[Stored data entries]
%%
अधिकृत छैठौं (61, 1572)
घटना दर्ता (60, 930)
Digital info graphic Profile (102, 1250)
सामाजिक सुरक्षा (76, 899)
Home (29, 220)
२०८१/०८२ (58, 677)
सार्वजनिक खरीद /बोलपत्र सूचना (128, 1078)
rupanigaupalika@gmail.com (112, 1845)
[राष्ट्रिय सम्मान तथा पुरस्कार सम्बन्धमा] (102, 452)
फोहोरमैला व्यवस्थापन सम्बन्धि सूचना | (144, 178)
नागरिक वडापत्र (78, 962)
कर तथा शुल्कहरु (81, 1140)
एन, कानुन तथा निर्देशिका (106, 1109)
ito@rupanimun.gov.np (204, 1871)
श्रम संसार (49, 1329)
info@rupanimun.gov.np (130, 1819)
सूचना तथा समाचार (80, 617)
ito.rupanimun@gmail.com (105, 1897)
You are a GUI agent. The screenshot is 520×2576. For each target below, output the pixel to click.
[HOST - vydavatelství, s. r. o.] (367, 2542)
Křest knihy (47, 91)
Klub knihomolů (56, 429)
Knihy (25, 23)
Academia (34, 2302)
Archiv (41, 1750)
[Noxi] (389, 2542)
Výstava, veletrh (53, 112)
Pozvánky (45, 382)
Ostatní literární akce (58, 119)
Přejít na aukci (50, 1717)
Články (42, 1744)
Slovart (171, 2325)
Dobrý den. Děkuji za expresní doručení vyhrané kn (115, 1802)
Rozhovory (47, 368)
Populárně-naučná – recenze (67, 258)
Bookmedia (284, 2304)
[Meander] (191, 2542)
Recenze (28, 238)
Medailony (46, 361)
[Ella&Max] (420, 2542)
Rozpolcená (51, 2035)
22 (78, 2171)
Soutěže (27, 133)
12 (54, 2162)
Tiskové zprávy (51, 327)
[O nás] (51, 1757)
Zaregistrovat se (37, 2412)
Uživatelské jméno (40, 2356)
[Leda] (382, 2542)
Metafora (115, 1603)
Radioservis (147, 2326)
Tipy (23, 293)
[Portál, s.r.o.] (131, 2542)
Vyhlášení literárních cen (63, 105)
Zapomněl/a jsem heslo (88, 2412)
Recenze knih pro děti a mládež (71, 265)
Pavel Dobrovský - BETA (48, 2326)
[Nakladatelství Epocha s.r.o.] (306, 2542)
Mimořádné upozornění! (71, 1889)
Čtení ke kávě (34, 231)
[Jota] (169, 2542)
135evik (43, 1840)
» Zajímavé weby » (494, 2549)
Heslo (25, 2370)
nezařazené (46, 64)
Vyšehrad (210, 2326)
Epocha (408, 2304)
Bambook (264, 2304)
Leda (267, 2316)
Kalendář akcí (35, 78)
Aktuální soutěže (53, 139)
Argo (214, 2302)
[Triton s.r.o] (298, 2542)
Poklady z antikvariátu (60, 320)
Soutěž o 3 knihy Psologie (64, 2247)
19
%%
Task prompt: Show me all lines in the records that contain "info".

Output for this exercise:
Digital info graphic Profile (102, 1250)
info@rupanimun.gov.np (130, 1819)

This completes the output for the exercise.